* Records provided *
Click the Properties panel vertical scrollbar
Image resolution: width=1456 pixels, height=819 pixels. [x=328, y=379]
* * *
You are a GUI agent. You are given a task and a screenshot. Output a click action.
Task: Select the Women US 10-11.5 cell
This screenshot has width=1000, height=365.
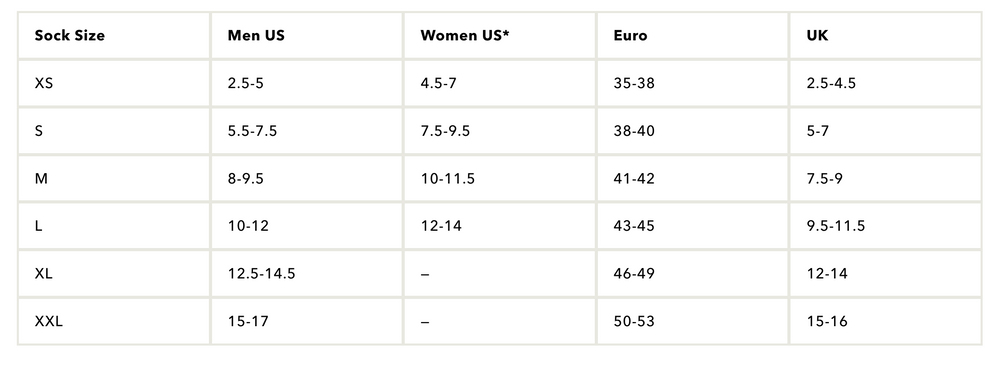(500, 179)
---
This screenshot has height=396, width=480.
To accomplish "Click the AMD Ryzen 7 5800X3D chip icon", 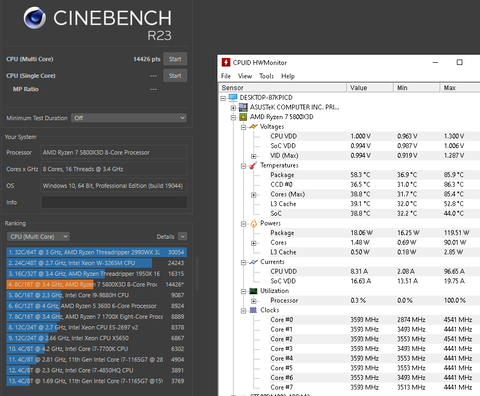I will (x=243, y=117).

* Task to complete *
Rewrite everything from the line containing "Click the Properties panel vertical scrollbar" down to the line containing "Image resolution: width=1456", swapping "vertical scrollbar" for "horizontal scrollbar" and keeping the rest unchanged.

* Exercise answer *
Click the Properties panel horizontal scrollbar
Image resolution: width=1456 pixels, height=819 pixels. [x=328, y=379]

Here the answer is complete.